[[ DATA open ]]

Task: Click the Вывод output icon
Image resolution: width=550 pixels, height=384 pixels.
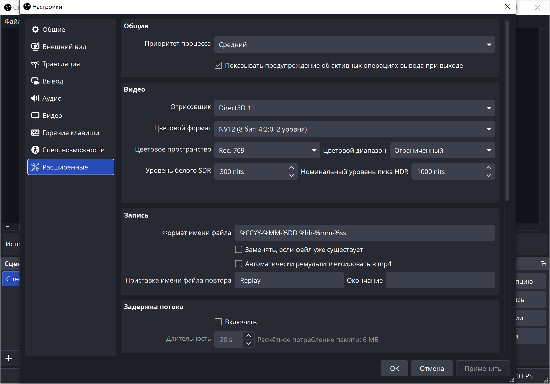Action: [x=35, y=81]
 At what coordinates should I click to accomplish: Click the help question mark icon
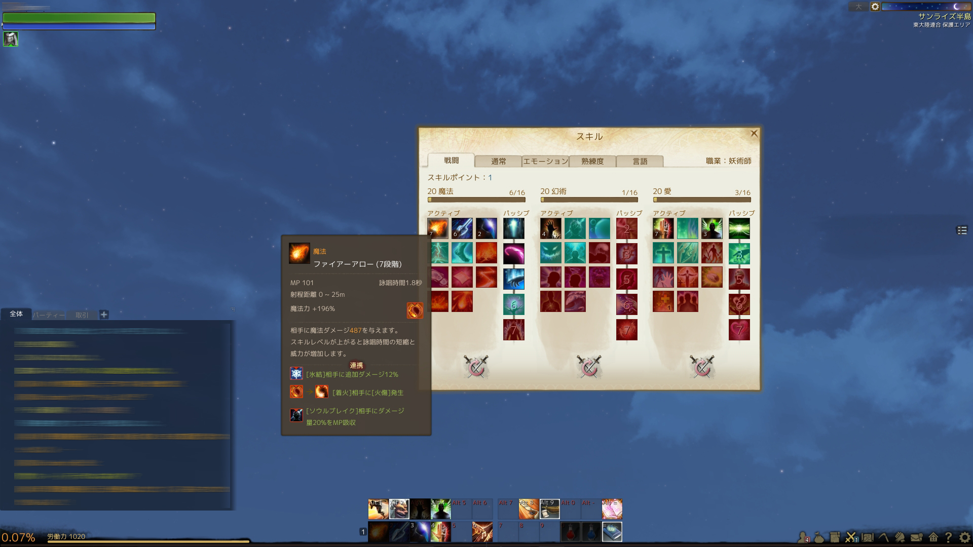coord(948,537)
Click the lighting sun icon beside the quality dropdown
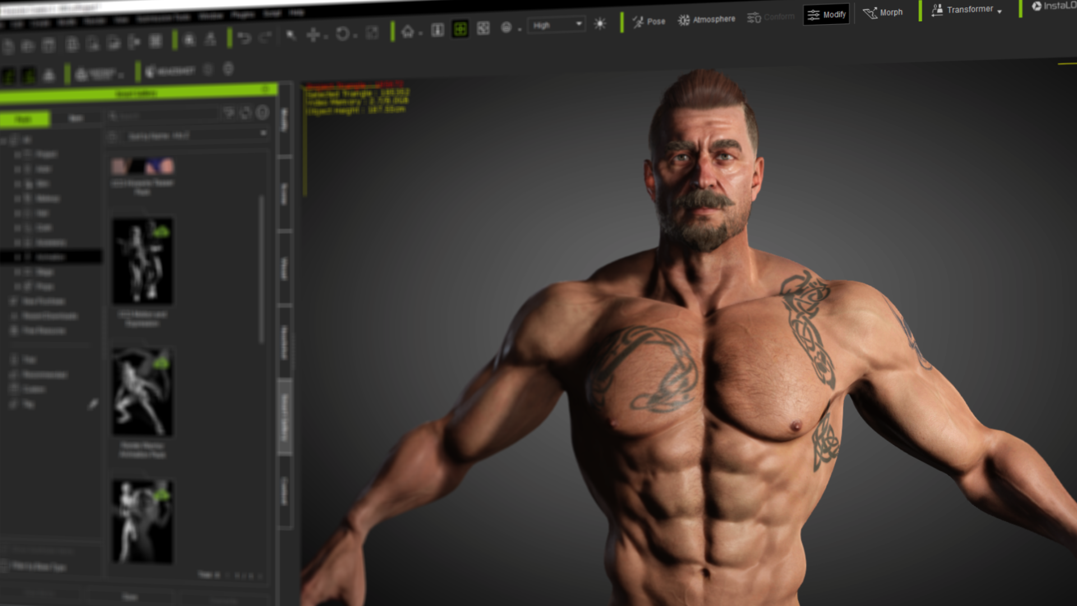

[[ DATA closed ]]

:: WHAT YOU WILL DO ::
Each record above needs to be transcribed word for word, with its pictures omitted.

:: TASK RESPONSE ::
Task: Click the Вывод output icon
Image resolution: width=550 pixels, height=384 pixels.
Action: [x=35, y=81]
 At what coordinates should I click to accomplish: Click the help question mark icon
coord(948,537)
Click the lighting sun icon beside the quality dropdown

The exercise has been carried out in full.